## TASK PROMPT
Number the lines from the start of the records through the line containing "Looking at the screenshot, I should pos(547,97).", both ends included, and leave out any blank lines.

## MATERIAL SHOWN
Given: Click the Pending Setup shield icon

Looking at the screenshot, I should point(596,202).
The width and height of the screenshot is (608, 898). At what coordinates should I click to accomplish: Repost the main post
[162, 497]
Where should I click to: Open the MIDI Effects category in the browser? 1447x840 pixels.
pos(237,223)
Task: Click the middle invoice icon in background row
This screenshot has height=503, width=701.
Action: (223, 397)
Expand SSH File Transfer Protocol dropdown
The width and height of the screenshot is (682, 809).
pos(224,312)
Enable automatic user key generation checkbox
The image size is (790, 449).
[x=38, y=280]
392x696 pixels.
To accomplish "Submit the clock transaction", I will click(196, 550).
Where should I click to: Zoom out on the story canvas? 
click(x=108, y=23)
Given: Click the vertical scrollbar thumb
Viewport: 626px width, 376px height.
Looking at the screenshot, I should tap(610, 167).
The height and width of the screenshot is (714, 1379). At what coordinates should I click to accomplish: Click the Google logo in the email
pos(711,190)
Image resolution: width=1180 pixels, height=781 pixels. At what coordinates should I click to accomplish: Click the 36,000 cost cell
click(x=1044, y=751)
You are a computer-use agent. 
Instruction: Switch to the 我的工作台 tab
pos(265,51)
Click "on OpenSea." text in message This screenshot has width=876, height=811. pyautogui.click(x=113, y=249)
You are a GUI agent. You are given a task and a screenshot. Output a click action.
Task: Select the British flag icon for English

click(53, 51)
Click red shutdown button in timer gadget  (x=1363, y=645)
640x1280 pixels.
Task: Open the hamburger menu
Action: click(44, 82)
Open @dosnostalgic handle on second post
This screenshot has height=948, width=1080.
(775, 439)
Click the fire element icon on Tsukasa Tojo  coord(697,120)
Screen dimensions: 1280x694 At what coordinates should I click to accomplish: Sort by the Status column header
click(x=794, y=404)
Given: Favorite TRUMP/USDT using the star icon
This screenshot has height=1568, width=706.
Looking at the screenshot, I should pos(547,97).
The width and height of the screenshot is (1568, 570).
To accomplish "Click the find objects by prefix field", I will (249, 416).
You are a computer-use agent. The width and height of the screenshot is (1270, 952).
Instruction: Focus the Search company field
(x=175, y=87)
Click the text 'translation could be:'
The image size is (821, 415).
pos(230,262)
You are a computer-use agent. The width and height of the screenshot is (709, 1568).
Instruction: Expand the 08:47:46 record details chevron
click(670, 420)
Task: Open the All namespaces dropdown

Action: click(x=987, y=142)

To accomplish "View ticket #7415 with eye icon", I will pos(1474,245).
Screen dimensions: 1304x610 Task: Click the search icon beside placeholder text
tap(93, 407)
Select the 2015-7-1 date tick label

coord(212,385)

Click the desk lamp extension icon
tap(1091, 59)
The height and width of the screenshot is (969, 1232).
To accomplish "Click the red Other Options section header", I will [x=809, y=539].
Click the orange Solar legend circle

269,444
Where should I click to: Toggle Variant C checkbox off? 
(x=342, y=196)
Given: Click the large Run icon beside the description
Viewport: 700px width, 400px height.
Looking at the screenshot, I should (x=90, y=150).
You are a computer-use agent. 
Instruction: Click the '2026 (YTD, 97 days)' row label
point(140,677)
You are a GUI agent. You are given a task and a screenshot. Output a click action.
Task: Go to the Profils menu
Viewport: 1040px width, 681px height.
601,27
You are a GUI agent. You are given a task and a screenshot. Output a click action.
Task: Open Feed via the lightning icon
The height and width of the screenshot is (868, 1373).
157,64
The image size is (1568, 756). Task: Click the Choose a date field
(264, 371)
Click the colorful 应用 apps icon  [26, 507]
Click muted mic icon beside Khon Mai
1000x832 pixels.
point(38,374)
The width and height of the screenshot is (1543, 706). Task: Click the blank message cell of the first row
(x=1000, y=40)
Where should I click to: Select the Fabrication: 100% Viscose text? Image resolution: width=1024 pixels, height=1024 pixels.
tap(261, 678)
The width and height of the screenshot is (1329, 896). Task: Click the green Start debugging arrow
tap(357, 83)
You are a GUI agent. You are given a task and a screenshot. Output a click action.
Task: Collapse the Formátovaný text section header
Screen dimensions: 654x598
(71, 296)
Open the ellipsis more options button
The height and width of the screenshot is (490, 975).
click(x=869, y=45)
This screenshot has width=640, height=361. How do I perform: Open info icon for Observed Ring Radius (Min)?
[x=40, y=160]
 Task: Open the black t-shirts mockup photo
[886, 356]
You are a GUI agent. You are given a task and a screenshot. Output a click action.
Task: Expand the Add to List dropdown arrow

## FINISHED EXERCISE
1. Given: Click the Pending Setup shield icon
2. Looking at the screenshot, I should point(596,202).
3. The width and height of the screenshot is (608, 898). At what coordinates should I click to accomplish: Repost the main post
4. [162, 497]
5. Where should I click to: Open the MIDI Effects category in the browser? 1447x840 pixels.
6. pos(237,223)
7. Task: Click the middle invoice icon in background row
8. This screenshot has height=503, width=701.
9. Action: (223, 397)
10. Expand SSH File Transfer Protocol dropdown
11. The width and height of the screenshot is (682, 809).
12. pos(224,312)
13. Enable automatic user key generation checkbox
14. The image size is (790, 449).
15. [x=38, y=280]
16. 392x696 pixels.
17. To accomplish "Submit the clock transaction", I will click(196, 550).
18. Where should I click to: Zoom out on the story canvas? 
19. click(x=108, y=23)
20. Given: Click the vertical scrollbar thumb
21. Viewport: 626px width, 376px height.
22. Looking at the screenshot, I should tap(610, 167).
23. The height and width of the screenshot is (714, 1379). At what coordinates should I click to accomplish: Click the Google logo in the email
24. pos(711,190)
25. Image resolution: width=1180 pixels, height=781 pixels. At what coordinates should I click to accomplish: Click the 36,000 cost cell
26. click(x=1044, y=751)
27. You are a computer-use agent. 
28. Instruction: Switch to the 我的工作台 tab
29. pos(265,51)
30. Click "on OpenSea." text in message This screenshot has width=876, height=811. pyautogui.click(x=113, y=249)
31. You are a GUI agent. You are given a task and a screenshot. Output a click action.
32. Task: Select the British flag icon for English
33. click(53, 51)
34. Click red shutdown button in timer gadget  (x=1363, y=645)
35. 640x1280 pixels.
36. Task: Open the hamburger menu
37. Action: click(44, 82)
38. Open @dosnostalgic handle on second post
39. This screenshot has height=948, width=1080.
40. (775, 439)
41. Click the fire element icon on Tsukasa Tojo  coord(697,120)
42. Screen dimensions: 1280x694 At what coordinates should I click to accomplish: Sort by the Status column header
43. click(x=794, y=404)
44. Given: Favorite TRUMP/USDT using the star icon
45. This screenshot has height=1568, width=706.
46. Looking at the screenshot, I should pos(547,97).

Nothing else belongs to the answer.